Both Exhibit and Gridworks were designed with the explicit goal to be at first drivers for individual adoption (so that you have a social platform to work with) and potential enablers for collaborative action later (so that you can experiment with trying to build these network effects); but a critical condition for the collaborative enabler is that it must not reduce the benefit of individual adoption or otherwise it will reduce its ability to drive network effects.
Think for a second about a web where a ‘view source’ command in a browser pulled the entire codebase out of a website you’re visiting: do you really think it would have survived this long? remember how heated the debate was when the GPLv3 wanted to contain reciprocal constraints even for software that was just executed and not redistributed (which would have impacted all web sites and web services which are now exempt)?
It is incredibly valuable to be inspired by systems and strategies that worked in the past and by the dynamics that made them sustainable… but we must do so by appreciating both the similarities and the differences if we want to be successful in replicating their impact.

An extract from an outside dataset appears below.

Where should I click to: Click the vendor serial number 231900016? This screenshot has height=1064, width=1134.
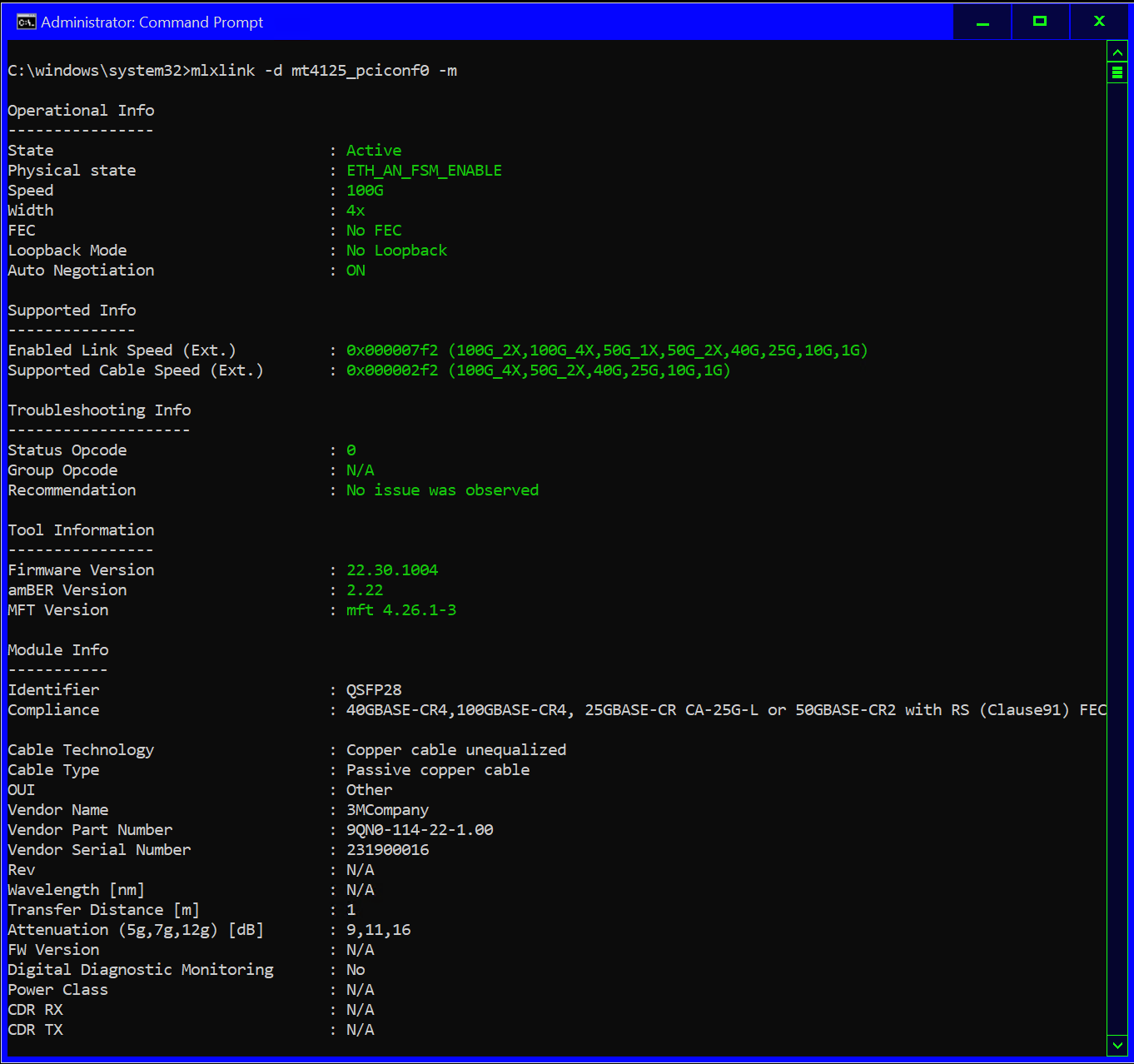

Counterintuitively, what might be required to bootstrap a more sustainable open data ecosystem is not more being more open but less, building tools that focus first on protecting individual investments, and then in fostering selective disclosure and collaboration over such disclosed part.
We sure can (and did) engineer systems that act as trojan horses for openness (Exhibit is one obvious example), but they have failed so far to create sustainable network effects because, I think, we have not yet identified the dynamics that entice stable and sustainable collaborative models around data sharing.